L’hiver dernier

02/09/11 - Affresco aspro e realistico sul mondo contadino per un esordio cinematografico promettente. Presentato alle Giornate degli Autori.

Dalla nostra inviata DARIA POMPONIO

Ci sono lavori che più di altri si prestano a essere valorizzati dalla macchina da presa che ne può isolare i dettagli, amplificare il senso della fatica, esaltarne l’etica e con essa l’uomo che ne è portatore. Di certo in questo ambito rientrano tutte quelle attività che si svolgono all’aperto, preferibilmente in paesaggi maestosi e aspri. Ma non assomiglia per niente ai cowboy americani l’esile e silenzioso Johan (Vincent Rottiers), ragazzo di poche parole protagonista di L’hiver dernier di John Shank. Presentato alle Giornate degli Autori di Venezia 68, il film non possiede una vera e propria linea narrativa; piuttosto esorta a un’immersione panica nel paesaggio, segue i ritmi rarefatti del mondo contadino, ne pone in luce le tradizioni arcaiche, l’insopprimibile corporativismo, la sostanziale solidarietà.
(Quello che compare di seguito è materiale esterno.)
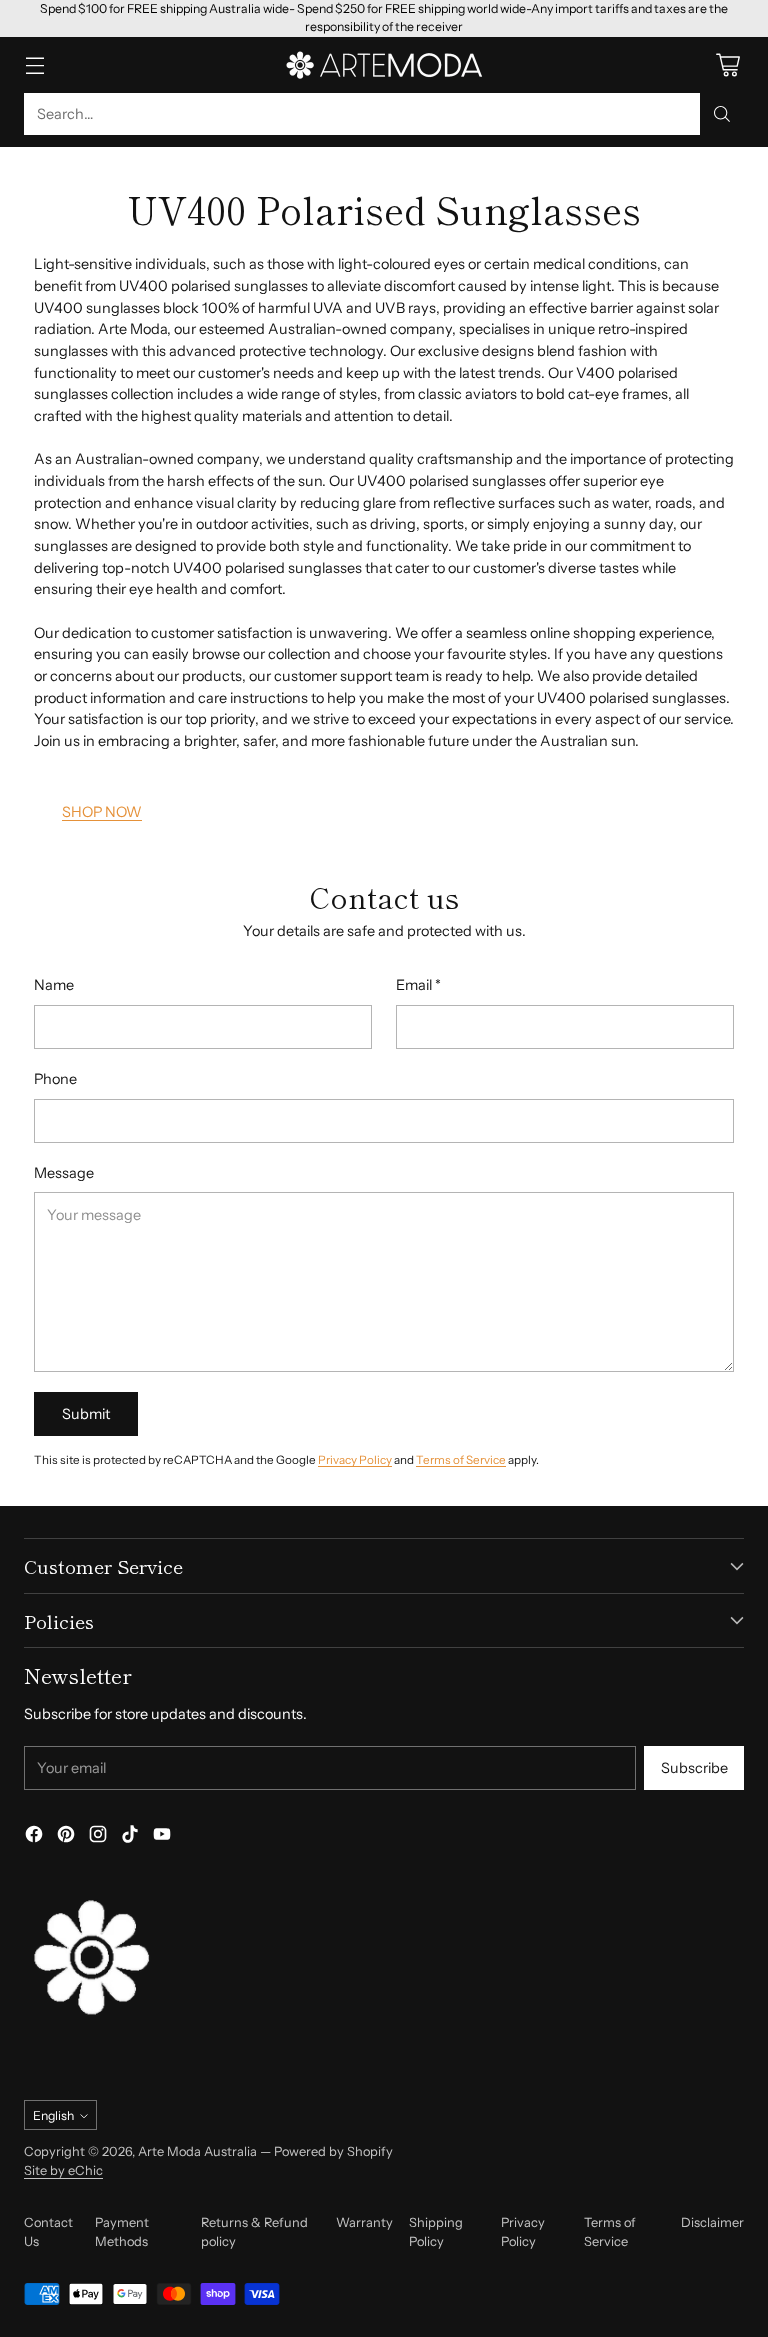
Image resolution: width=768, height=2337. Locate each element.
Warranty (364, 2222)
Johan cerca di gestire la fattoria paterna nel migliore dei modi, ma il confronto con il padre è per lui opprimente e gli viene continuamente rammentato dai colleghi anziani della cooperativa. Quando poi Johan si oppone fermamente alla produzione massiccia di vitelli da inviare in Italia per l’allevamento in batteria, i consociati lo appoggiano, ma sanno così di perdere un ottimo introito. In seguito la situazione precipita nel momento in cui un incendio, forse doloso, distrugge il granaio della fattoria con annessi tutti gli strumenti di lavoro. Diretto con piglio autoriale dall’esordiente John Shank, L’hiver dernier alterna il realismo del lavoro agreste a momenti di rapita ammirazione per l’universo qui ritratto, oggetto di una mitizzazione forse eccessivamente auto-compiaciuta. Lo conferma il fatto che il nucleo del film è proprio in quella ciclicità del tempo, nell’alternarsi delle stagioni, nella sostanziale sostituibilità delle persone che non sono individui, ma ruoli, pronti ad essere re-incarnati ad libitum. Un’idea seducente e ontologicamente eterea, sfuggente, che però scivola più volte dalle mani del talentuoso regista.